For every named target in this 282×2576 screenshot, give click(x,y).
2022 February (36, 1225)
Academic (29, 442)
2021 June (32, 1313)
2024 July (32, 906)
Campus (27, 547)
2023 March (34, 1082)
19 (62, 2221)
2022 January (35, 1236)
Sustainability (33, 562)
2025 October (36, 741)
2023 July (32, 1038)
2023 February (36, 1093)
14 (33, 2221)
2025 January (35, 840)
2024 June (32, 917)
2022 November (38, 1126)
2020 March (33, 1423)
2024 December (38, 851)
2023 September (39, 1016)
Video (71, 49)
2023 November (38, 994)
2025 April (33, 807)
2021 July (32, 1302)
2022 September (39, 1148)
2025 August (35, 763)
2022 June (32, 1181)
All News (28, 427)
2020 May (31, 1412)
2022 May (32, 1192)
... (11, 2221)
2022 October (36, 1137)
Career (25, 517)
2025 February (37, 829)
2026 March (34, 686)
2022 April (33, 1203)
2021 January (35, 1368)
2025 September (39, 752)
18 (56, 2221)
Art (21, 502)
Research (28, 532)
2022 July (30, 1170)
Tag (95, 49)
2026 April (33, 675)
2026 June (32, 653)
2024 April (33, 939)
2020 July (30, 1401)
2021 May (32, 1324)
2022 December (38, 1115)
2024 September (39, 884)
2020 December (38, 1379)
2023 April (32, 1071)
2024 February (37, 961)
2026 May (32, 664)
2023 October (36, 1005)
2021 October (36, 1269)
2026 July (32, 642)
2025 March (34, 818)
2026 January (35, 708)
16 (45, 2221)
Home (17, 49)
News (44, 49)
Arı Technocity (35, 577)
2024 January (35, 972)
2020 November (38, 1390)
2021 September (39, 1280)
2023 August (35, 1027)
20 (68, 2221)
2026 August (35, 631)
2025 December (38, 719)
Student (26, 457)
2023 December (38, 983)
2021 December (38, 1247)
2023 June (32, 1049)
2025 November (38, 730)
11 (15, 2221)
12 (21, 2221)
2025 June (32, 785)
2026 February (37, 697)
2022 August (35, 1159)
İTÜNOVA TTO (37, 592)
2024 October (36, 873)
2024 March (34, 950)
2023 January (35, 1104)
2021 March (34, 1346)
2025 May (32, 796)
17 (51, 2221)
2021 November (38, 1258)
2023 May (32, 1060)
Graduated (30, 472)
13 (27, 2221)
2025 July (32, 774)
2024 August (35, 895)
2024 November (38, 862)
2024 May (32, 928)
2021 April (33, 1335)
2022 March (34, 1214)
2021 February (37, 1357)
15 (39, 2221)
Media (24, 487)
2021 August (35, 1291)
------------------------------------
_What you have to do_
Your answer should be every line from the material above in which the word "January" appears.

_Answer space_
2022 January (35, 1236)
2025 January (35, 840)
2021 January (35, 1368)
2026 January (35, 708)
2024 January (35, 972)
2023 January (35, 1104)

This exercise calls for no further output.